La mayoría de los defectos de los españoles se deben a la autocomplacencia, a escasez de autocrítica. Tenemos una tendencia irrefrenable a considerarnos los mejores, cosa que alcanza caracteres simplemente patológicos en algunas comunidades, y no miro a nadie.
Se trata, en suma, de pereza cultural, de falta de curiosidad, de que escasea la ambición intelectual y se premia lo cutre, lo mediocre, lo que mejor nos representa. Somos peculiarmente narcisistas y nos parece que el colmo de la perfección es lo que se nos asemeja. Basta con ponerse delante de los televisores en algunos de esos programas de altísima audiencia y que, con cierto disimulo, se conocen como telebasura. Allí se entroniza la chulería de barrio bajo y el mariconeo presuntuoso; allí se ensalza el insulto como majeza, y se discuten asuntos de una puerilidad rayana en lo subnormal; allí se asiste a la exaltación de los cuernos, se componen odas al magreo, se convierten las intimidades en baratijas de vecindario y se idolatra a personajillos sin ninguna cualidad, mero retrato de la vulgaridad roma de los espectadores.
Todos sabemos muy bien que esa clase de degeneraciones son corrientes en muchos ámbitos de nuestra vida pública, que abundan los funcionarios que no acuden a sus puestos de trabajo, o que, una vez allí no hacen nada, que persisten y crecen los organismos inútiles, que se abren y se sostienen negocios a base de favores públicos, sin ninguna razón de ser. Ayer mismo, a mi vuelta de vacaciones, puede ver en una carretera archisolitaria como un ayuntamiento, seguramente pobre y endeudado hasta las cejas, había instalado sobre la carretera que rodea al núcleo urbano una gigantesca e inútil pasarela, supongo que para evitar que los vecinos crucen la carretera al ir al campo, un artilugio completamente vano en una vía recta y llana en el infinito castellano y por la que escasamente pasarán quince vehículos a la hora. Una obra enteramente innecesaria que a buen seguro habrá alegrado las arcas de algún amigo del munícipe o del partido correspondientes, afeando además un paisaje de belleza ascética y medieval.

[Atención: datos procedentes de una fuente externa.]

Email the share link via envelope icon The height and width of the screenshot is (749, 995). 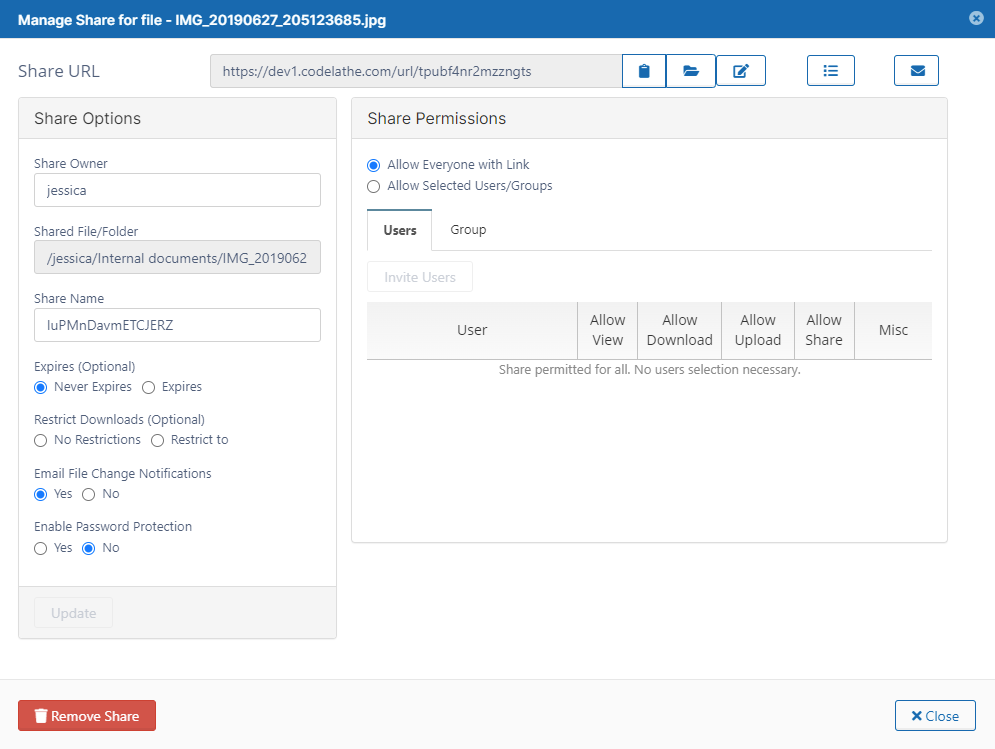[916, 71]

La democracia no ha conseguido, al menos todavía, que los españoles dejemos de pensar en los Reyes Magos, en que las soluciones vengan de arriba, que caigamos en que nuestro porvenir depende solamente de nosotros. Ahora se ha hecho corriente la crítica a los políticos, a los partidos, y no seré yo quien diga que no está archijustificada, pero resulta estéril e hipócrita si no va seguida de una reflexión elemental: los políticos son así porque nosotros les permitimos serlo, porque hacen con sus poderes lo mismo que nosotros hacemos con los nuestros, ir a lo suyo, evitar la competencia de otros, mentir a nuestro favor, hacer como que hacemos, y un sinfín de corruptelas similares.
¿Es que nuestros grandes empresarios son mejores? ¿Es que nuestras universidades les mojan la oreja a las americanas y a las inglesas a un tiempo? ¿Es que nuestra tecnología es siempre la más avanzada del mundo? ¿Es que nuestros periódicos son los más objetivos y decentes que se pueda imaginar? ¿Es que nuestras instituciones, empezando por la Justicia, se baten bravamente por su independencia y su responsabilidad? Tenemos derecho a soñar, pero lo primero sería que nos fuésemos sacudiendo esa pereza moral, la rutina que nos lleva a repetir una y otra vez las mismas quejas; de esta manera estaremos legitimados para exigir algo distinto, y, sobre todo, seríamos capaces de imponerlo. Es imposible una España mejor sin que cada uno se esfuerce por sacar de si lo mejor de sí mismo, sin dejar de pactar con lo que es cutre e ilógico en el ámbito de cada cual, porque la mediocridad pública resulta inevitablemente de una suma simple de fracasos.